There’s still a lot that we don’t know about Basilosaurus, because some of its body parts weren’t preserved long enough for scientists to find them. Usually, nothing at all is left of an animal that’s been dead for millions of years. We know that Basilosaurus was the largest meat-eater of its time, and we know that it went extinct as the climate changed, but we don’t know what color it was. We don’t know much about its behavior. We may never know most of its features.
However, according to a study published in the journal PLoS One, we do know one more thing: Basilosaurus was (probably) an apex predator.
While most Basilosaurus bones have been found in Alabama, where the creature is the state fossil, there is a slightly smaller species of Basilosaurus found in Egypt. In 2010, paleontologists found fossils of hundreds of this species, B. isis, in Wadi al Hitan, a site 140 km southwest of Cairo. They also found fossils of a smaller whale called Dorudon atrox, crocodiles, snakes, fish, sharks, and relatives of sea cows.

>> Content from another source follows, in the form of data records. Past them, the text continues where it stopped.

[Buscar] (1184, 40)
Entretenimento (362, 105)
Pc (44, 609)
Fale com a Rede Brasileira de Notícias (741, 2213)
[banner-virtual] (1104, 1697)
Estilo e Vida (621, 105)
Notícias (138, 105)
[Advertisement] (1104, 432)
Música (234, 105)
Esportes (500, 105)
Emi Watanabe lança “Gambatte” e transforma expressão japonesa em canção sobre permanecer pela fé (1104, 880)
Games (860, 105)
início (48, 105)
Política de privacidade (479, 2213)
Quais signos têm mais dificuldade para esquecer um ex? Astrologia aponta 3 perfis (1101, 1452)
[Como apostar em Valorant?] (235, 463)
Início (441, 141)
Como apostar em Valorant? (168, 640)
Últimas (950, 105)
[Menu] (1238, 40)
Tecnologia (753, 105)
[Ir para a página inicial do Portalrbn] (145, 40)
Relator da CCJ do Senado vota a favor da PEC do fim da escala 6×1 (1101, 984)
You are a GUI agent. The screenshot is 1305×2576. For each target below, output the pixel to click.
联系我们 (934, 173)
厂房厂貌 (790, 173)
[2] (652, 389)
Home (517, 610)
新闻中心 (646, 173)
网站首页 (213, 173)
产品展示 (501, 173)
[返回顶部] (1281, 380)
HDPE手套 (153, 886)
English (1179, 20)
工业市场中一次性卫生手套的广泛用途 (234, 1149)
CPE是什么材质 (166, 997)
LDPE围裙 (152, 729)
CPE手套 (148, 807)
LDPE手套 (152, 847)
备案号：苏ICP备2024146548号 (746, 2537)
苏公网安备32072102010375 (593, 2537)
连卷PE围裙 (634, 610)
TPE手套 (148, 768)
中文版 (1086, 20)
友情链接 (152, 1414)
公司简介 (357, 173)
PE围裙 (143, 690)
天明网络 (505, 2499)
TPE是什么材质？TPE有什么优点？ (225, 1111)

Researchers at the Museum für Naturkunde Berlin, Germany, analyzed these remains and made an important discovery about the animals that lived there, in “The Valley of the Whales.” One of the Basilosaurus skeletons found at the fossil site had the remains of baby Dorudons clustered where the Basilosaurus’s stomach once was, so paleontologists believe that Basilosaurus ate the smaller animal.
Still, they needed more than that to prove that it was a predator, and not a scavenger, who had simply found and eaten an animal that was already dead.
By examining the bones of the prey, the researchers found the evidence they were looking for. Many of the Dorudons had bite marks on their head. While it’s possible for scavengers to bite the heads of the dead animals they come across, it’s more common for predators to intentionally target the head of their prey, in order to kill them quickly.
Luckily, you don’t have to worry about running into the fearsome Basilosaurus when you’re out at sea–this creature went extinct 35 million years ago!